- The data -
——
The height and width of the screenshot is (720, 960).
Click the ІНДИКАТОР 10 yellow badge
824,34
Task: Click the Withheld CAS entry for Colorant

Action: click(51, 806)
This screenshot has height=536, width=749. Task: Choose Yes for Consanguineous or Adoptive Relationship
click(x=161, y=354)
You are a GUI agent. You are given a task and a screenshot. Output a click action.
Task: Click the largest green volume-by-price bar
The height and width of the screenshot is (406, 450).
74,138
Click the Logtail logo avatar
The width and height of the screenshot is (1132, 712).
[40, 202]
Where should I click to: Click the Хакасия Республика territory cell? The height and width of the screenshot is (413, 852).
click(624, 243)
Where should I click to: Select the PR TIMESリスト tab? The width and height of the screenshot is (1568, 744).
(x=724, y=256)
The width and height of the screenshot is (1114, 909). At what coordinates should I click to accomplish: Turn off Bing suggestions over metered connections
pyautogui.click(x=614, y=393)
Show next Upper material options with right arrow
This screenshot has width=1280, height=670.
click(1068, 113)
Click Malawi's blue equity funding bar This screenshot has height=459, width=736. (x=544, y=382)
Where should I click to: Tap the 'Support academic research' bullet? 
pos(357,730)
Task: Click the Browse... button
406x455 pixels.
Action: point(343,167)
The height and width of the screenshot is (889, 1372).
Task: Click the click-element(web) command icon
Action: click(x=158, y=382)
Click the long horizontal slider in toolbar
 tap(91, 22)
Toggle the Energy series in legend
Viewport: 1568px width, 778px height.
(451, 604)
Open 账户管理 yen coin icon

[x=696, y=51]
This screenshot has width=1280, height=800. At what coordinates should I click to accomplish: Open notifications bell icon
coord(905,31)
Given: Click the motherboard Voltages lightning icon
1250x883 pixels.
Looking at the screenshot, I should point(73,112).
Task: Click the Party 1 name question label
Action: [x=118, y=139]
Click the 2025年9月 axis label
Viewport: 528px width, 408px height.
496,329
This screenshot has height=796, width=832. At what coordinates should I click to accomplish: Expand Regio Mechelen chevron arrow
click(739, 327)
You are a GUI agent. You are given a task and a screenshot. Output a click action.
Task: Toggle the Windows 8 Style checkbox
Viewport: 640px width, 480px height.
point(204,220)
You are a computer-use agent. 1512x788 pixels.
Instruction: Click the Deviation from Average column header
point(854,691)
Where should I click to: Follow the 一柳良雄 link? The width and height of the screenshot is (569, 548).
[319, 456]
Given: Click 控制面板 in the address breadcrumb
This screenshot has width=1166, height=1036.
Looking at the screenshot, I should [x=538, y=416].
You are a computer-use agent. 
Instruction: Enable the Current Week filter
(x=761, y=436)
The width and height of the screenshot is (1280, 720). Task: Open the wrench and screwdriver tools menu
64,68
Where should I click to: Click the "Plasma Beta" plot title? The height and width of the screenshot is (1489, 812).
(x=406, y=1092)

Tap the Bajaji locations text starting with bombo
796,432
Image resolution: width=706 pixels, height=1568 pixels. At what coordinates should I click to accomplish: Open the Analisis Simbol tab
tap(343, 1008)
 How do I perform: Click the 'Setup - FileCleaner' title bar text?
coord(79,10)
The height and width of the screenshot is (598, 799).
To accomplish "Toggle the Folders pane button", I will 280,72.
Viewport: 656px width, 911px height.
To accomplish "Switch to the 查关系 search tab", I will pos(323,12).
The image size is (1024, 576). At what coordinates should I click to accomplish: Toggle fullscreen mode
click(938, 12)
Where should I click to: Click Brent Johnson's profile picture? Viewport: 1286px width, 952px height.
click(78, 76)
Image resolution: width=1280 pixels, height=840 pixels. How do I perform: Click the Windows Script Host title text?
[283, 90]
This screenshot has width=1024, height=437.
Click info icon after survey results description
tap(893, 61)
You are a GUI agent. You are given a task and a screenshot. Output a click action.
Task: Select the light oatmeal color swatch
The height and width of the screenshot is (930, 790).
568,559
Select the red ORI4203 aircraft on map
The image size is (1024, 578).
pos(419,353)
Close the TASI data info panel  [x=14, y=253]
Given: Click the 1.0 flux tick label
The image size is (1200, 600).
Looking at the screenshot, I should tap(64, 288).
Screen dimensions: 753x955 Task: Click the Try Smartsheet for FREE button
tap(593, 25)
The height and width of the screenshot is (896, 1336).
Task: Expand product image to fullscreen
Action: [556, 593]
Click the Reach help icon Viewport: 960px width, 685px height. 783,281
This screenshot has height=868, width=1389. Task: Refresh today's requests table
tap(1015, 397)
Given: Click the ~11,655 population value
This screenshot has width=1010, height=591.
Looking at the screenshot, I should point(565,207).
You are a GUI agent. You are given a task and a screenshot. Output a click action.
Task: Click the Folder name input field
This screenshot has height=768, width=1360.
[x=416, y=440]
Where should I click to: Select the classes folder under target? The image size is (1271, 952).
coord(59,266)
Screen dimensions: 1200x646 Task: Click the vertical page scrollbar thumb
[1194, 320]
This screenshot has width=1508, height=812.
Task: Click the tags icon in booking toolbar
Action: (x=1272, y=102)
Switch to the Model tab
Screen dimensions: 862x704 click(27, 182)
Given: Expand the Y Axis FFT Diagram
——
- What you should do -
Copy out each line of the records where the word "computer" appears.

- Exercise result -
You are a computer-use agent. 1512x788 pixels.
You are a computer-use agent. 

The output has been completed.